Sayın Cumhurbaşkanım: Sancıları bol bir coğrafyada yaşıyoruz… Bizim şuurlu ve imanlı gençliğe ihtiyacımız her geçen gün artmaktadır... Öyle bir eğitim sistemimiz olmalı ki çocuklarımız, çocukluktan gençliğe geçerken, algıları yalanlara, yürekleri çirkin şeylerin peşinde koşmağa mühürlü olsun... Öğle bir eğitim sistemimiz olmalı ki bir inançsız insan bile çocuğundaki müspet değişiklikten, saygıdan, edepten dolayı devleti alkışlar hale gelsin. Hatta öyle bir eğitim sistemi olmalı ki Avrupa’nın ve dünyanın ebeveynleri ancak bu çocuğu Türkiye adam eder diye okutmak için bize göndersin. Bu memlekette, adeta yer altı zenginliği gibi, eğitimli şerefli haysiyetli gençlik fışkırsın. 80 yıl bizim çocuklarımızı zehirlediler; yalanlar anlattılar, milli ve manevi değerlere düşman ettiler. Bir artisti, futbolcuyu ve ciğeri beş para etmez insanları sevmeği Allah’ı sevmekten üstün hale getirdiler… Eğitim sistemimiz, bilimi, sanatı, edebiyatı, değerli şeyleri ve hakikati öğrenmeyi gençlik hevesleri peşinde koşturmaktan çok daha değerli hale getirmeli. Çocuklara öğrenme aşkı öyle bir verilmeli ki; lüzumsuz münakaşalar yerine, Allah’ın kudret elini, kâinatın her köşesinde tecelli eden sıfatlarını, kara delikleri, mutlak sıfırı, atomlardaki harika kulluğu düşünsünler… Ay’ın ayinedarlığını, Güneş’in emre itaat eden bir asker gibi vazife yaptığını, hiçbir şeyin başıboş ve gayesiz olmadığını, her şeyin bir emir tahtında hareket ettiğini ve gayesiz olunamayacağı, ahlaklı bir genç olmanın büyük bir zenginlik olduğu, onun bunun namusuna zarar vermemek en büyük delikanlılık olduğunu bilsinler… Bize verilen akıl ve iradenin, insanlığın faydasına olacak şeylere kullanarak ancak borcumuzu böyle ödeyeceğimizi öğretilmeli. Matematik, fizik, astronomi insan duygularını geliştirecek asıl eğlence olduğu, rakamlarla, denklemlerle çocuğun oyuncağı ile oynadığı gibi oynatılmalı. Öğrenmenin en büyük yetenek, öğrendiklerini ise vatan hizmetinde kullanmanın büyük bir şeref olduğu öyle bir öğretilmeli ki... Bunları öğretecek olan öğretmenin ve hocanın bu yeteneği yoksa eğer, acilen eğitime alıp, öğretecek donanım sahibi olmasını sağlamalı. Konular sohbet edasında eğlenceli bir hale getirilerek öğretilmeli...
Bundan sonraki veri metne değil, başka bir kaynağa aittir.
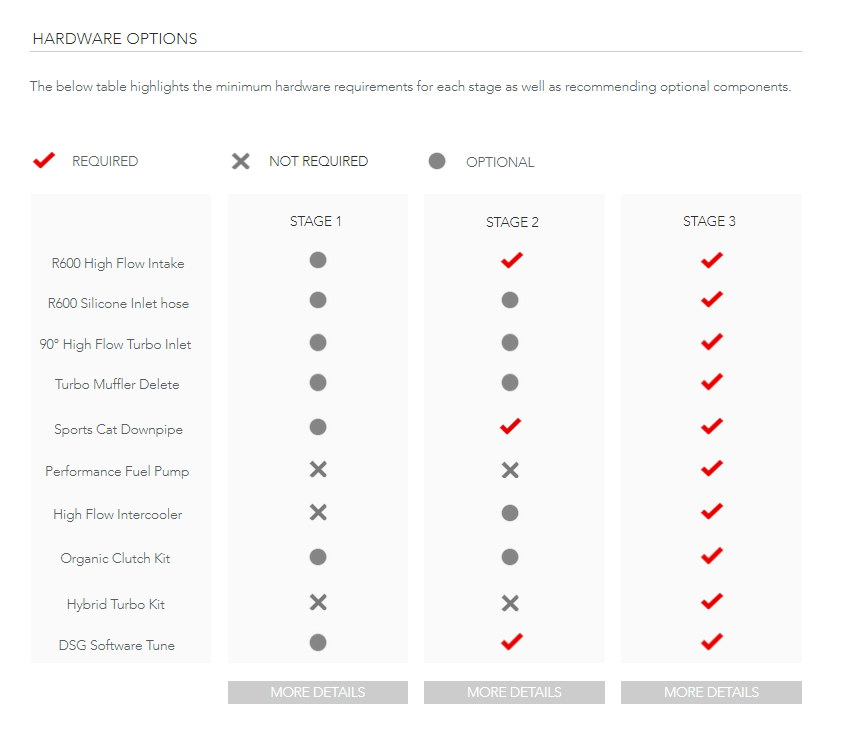Click the gray circle in the Optional legend
The width and height of the screenshot is (846, 733).
pyautogui.click(x=437, y=161)
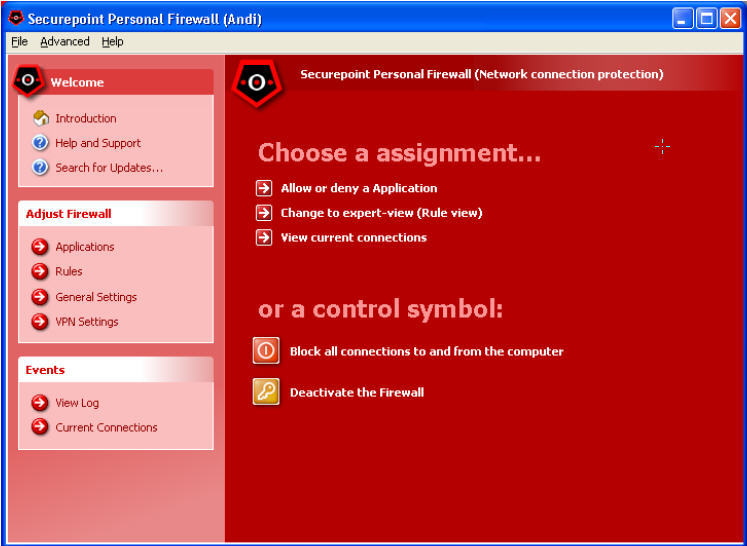Click the house icon beside Introduction
Viewport: 747px width, 546px height.
point(40,118)
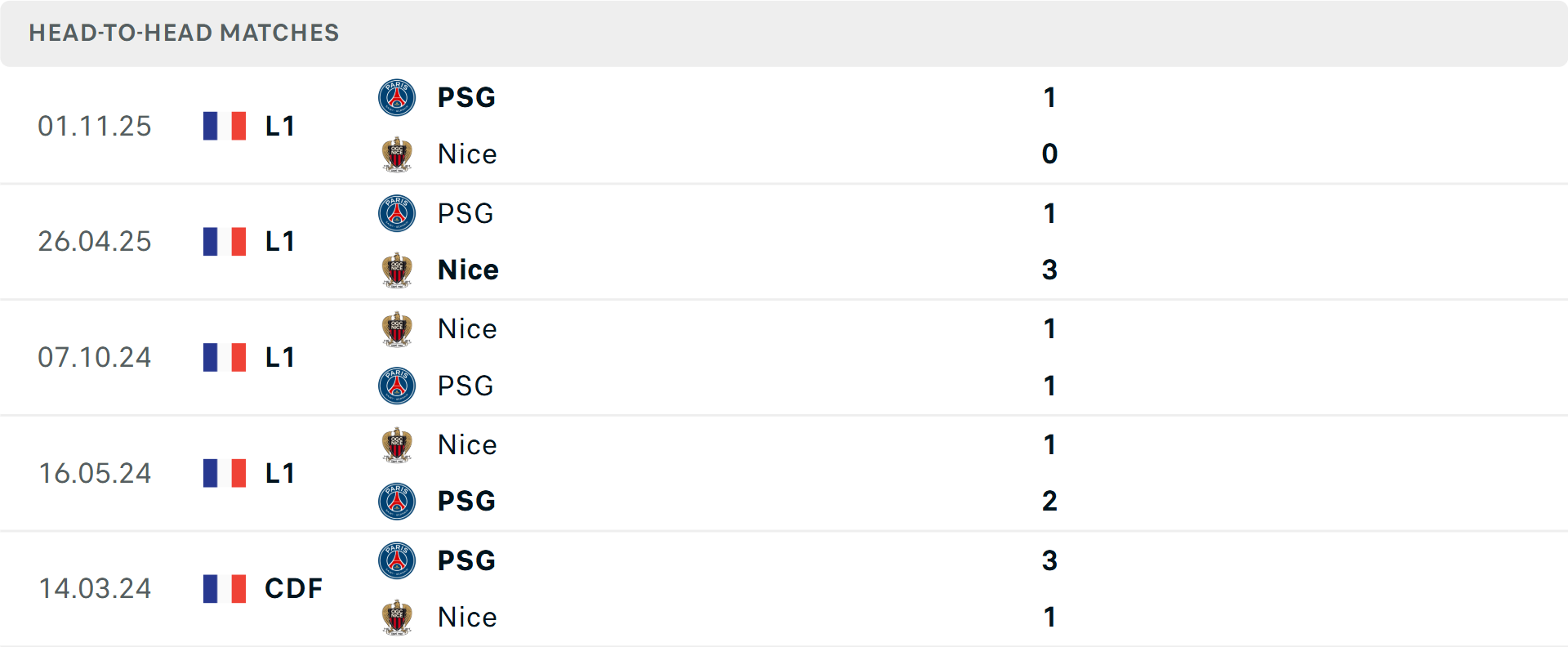Open the PSG badge in the 26.04.25 fixture
Screen dimensions: 1568x647
click(x=398, y=213)
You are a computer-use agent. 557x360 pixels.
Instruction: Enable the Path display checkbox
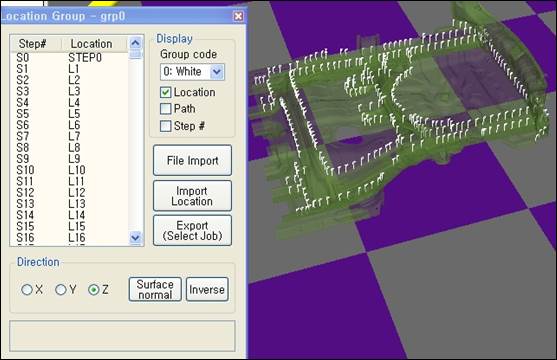point(166,109)
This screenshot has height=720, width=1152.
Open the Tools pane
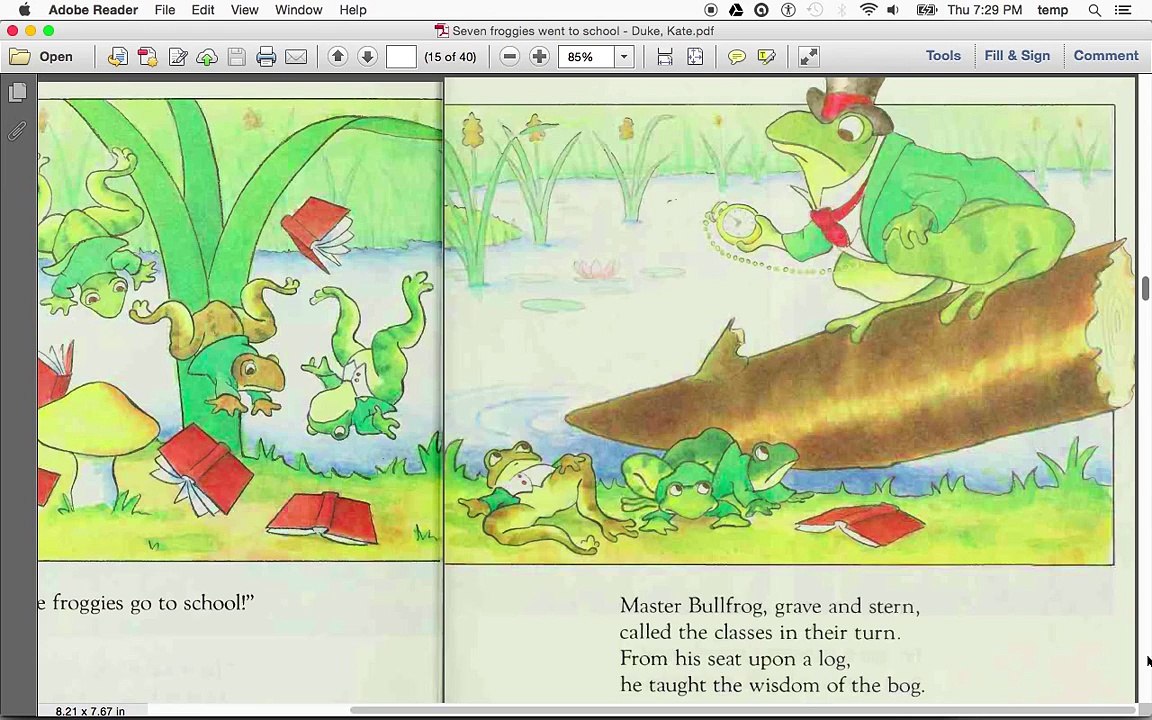(943, 56)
Avrupa’nın, Amerika’nın hakiki manada hürriyet demokrasi aşığı olmadıkları yıllarca öyle gösterildiği ve hakikatte zalim oldukları ve asla Müslüman’dan hoşlanmadıkları öğretilmeli. Vahşi batının soykırımla dünyanın kendilerine ait olmayan zenginliklerini sömürdükleri anlatılmalı. En azından Afrika’yı talan ettikleri susuz ve ekmeksiz bıraktıkları, buna rağmen; insancıl, her türlü haklara saygılı olduklarını gösteren bir vitrine sahip oldukları, çok iyi reklam yaptıkları ama hakikatte çirkin bir ruha ve kendilerinden olmayanlara düşmanca davrandıklarını öğretmeli… Bütün ilimleri Kur’an’dan ve ecdadımızdan çalarak yine bize sattıklarını öyle bir öğretilmeli ki; yeniden ecdadımızın adil ve kahraman ruhu görünsün. Bazı basının ve bozuk medyanın özellikle reklam ve sinemanın kadını meta gibi kullandığını, aile yapısını ve ahlaki değerleri ayaklar altına aldıkları öğretmeli… Aslında eşitliğin olmadığını; kadın ve erkeğin birbirinden üstün yönleri bulunduğunu ve birbirlerini tamamladıklarını öğretilmeli. Okullarda gençlerin şuuruna adeta bıçaklı saldırı olan ve kışın kızlarımızı buz gibi yapan ve ergenlerin dikkatini dağıtan miniler, edepli bir boya getirilmeli ve gençlere kendi ailelerine saygılı ve ahlaklı davrandığı gibi başkalarına ve kızlara öyle davranılması gereği beyinlerine kazınmalı... Ve okulların bir ilim – irfan yuvası olduğunu asla akıllarından çıkarmamaları gereğini, kötü alışkanlıkların başta kendisine ve vatana zarar verdiğini unutmayacakları şekilde öğretilmeli...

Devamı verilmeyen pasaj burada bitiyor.